Toutant said the need for local services of this type is illustrated by the fact that “often the case is that the only option available for children in the U.P. is to be sent to either Grand Rapids or Detroit, which is extremely geographically challenging and it’s not good care when you can’t have services at a local level.”

A resident of the Adolescent Services Center participates in equine therapy, one of many supportive therapies offered by the center to aid teens on the road to recovery. (Courtesy photo)

The project, which Toutant said was developed after years of “trying to figure out how we help meet some of the unmet needs around mental health services for adolescents,” seeks to offer expand the services offered in the area with an integrative, cost-effective approach.

“Because of the shortage of available community based adolescent psychiatric placements, our hope is to not reduplicate the cost of a new facility development but rather to do this in an integrated capacity with an existing substance use disorder residential program,” Toutant said. “So we feel like through the spirit of integration, we can help meet some unmet needs.”

With the integration of services for mental health and substance abuse, the facility will be able to provide comprehensive care for a wider population, Toutant said.

> _PROMPT 1_
In the adolescent services article, swap "equine therapy" for "music therapy" and give the passage from "A resident of" up to and including "recovery. (Courtesy photo)".
> _PROMPT 2_
Please continue the adolescent services article from its last sentence.

> _AVAILABLE DATA_
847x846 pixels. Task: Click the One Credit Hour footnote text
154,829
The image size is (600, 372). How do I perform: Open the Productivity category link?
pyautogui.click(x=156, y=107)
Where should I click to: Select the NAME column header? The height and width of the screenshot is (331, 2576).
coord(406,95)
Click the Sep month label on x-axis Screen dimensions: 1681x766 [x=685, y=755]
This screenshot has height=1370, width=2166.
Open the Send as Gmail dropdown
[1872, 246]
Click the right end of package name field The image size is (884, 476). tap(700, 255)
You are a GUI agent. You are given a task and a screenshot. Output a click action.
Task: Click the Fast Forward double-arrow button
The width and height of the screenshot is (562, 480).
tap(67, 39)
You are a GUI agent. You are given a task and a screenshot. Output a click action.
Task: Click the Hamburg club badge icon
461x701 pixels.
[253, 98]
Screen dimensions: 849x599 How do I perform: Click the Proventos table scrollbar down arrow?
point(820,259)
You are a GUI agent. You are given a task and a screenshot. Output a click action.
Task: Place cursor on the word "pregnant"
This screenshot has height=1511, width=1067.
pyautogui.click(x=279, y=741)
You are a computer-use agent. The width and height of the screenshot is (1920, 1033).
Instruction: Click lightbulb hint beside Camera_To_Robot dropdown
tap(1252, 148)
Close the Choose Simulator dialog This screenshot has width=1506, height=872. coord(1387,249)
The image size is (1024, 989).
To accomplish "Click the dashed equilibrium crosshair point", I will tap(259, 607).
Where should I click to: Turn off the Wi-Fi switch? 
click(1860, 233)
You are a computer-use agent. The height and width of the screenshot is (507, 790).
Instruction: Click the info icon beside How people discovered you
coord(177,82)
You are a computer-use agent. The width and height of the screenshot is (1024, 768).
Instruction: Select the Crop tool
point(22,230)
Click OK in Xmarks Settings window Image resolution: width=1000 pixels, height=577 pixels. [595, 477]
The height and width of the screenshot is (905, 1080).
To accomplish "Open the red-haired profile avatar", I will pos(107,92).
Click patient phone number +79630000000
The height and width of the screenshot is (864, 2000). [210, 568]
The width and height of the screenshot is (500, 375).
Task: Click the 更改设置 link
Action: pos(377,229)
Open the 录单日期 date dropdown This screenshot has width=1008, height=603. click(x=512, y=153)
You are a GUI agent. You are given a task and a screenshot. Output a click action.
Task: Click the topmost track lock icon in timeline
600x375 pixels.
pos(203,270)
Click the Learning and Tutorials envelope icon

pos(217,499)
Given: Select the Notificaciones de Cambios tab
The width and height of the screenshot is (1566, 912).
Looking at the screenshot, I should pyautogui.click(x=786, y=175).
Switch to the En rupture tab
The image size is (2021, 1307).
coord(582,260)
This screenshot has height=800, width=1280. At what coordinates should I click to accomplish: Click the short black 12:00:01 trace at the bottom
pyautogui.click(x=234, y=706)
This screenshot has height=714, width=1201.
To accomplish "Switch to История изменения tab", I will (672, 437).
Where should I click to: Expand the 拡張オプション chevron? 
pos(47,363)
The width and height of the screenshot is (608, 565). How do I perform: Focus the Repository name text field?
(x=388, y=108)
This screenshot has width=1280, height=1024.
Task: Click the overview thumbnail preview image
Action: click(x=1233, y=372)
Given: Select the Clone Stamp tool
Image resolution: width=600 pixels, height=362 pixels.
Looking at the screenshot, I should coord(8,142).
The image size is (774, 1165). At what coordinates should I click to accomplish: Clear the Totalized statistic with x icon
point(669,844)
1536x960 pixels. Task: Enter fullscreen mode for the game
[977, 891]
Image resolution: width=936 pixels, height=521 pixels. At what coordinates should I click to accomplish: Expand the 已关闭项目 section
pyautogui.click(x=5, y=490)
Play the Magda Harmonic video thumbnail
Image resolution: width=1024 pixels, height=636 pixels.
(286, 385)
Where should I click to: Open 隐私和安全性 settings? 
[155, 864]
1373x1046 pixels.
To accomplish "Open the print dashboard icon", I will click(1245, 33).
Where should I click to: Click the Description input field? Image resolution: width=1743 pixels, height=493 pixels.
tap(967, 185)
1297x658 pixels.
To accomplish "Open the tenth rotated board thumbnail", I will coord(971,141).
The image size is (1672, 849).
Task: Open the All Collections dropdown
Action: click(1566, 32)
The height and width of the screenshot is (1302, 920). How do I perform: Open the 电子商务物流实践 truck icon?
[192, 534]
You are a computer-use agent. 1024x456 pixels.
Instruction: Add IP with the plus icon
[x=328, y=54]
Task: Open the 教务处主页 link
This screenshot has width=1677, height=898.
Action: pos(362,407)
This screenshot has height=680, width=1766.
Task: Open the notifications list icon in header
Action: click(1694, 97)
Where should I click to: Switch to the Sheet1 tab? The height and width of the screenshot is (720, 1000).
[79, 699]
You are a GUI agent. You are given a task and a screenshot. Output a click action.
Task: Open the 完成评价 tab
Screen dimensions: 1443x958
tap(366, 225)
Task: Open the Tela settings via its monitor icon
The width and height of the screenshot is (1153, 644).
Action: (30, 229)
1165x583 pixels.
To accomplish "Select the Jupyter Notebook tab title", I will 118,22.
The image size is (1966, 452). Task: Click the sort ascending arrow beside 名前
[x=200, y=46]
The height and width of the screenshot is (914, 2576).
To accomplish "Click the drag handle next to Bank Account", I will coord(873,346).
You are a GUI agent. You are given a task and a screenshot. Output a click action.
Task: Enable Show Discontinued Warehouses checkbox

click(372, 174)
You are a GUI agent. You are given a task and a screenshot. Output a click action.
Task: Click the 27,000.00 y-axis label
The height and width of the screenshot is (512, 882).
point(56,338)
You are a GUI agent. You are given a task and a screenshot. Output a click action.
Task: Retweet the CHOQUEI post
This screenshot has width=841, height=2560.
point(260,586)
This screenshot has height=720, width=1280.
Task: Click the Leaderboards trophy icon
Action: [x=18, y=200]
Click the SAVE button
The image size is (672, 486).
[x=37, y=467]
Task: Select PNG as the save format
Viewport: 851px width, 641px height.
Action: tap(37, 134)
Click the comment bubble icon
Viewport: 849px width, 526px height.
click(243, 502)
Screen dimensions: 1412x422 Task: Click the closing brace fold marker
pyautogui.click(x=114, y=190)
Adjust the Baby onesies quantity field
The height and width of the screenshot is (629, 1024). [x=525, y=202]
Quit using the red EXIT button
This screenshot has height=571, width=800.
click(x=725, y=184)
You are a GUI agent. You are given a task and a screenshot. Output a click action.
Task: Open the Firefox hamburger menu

> _WRITTEN ANSWER 1_
A resident of the Adolescent Services Center participates in music therapy, one of many supportive therapies offered by the center to aid teens on the road to recovery. (Courtesy photo)

> _WRITTEN ANSWER 2_
“We want to be able to serve children in a way that provides comprehensive care, regardless of what their presenting issue is,” he said. “So that while they may be identified as having a substance use disorder or a mental health disorder, that disorder doesn’t define them as human beings, we want to provide a balanced holistic care.”

The first phase of the grant, which was awarded earlier this month, is the planning phase, slated to begin this fall, Toutant said.

“It’s a two-fold process for our award, the first part of that is the planning grant phase in which, from a six-month or slightly longer timeframe, we’ll be able to have dollars appropriate to form that grant to really work with folks in the field and consultants around program design.”

The implementation phase, which will be a pilot of the new services, will follow the planning phase and will likely begin this spring, he said.

Tele-psychiatry, which will help to address some of the provider shortages in the area, will be a major “a very important component to making this project work,” Toutant said, noting that there will be a “balance between local providers and tele-health providers.”

The residential facility, which has been in operation for 35 years, already offers integrative care for adolescents who have substance abuse disorders, Toutant said, noting “we try to be very multi-dimensional because there’s no singular pathway that anyone has in relation to recovery, we what to expose adolescents to a wide range of opportunities and service s to make the biggest impact possible in their life’s”

“What we have on-site, is a combination of services that include having onsite school in partnership with (Marquette-Alger Regional Education Service Agency), we have various modalities of care to support addiction treatment and those range from recreation therapy to equine therapy service learning, individual and group consoling, and health and medical services”

They also offer neurodevelopmental trauma assessments, he said.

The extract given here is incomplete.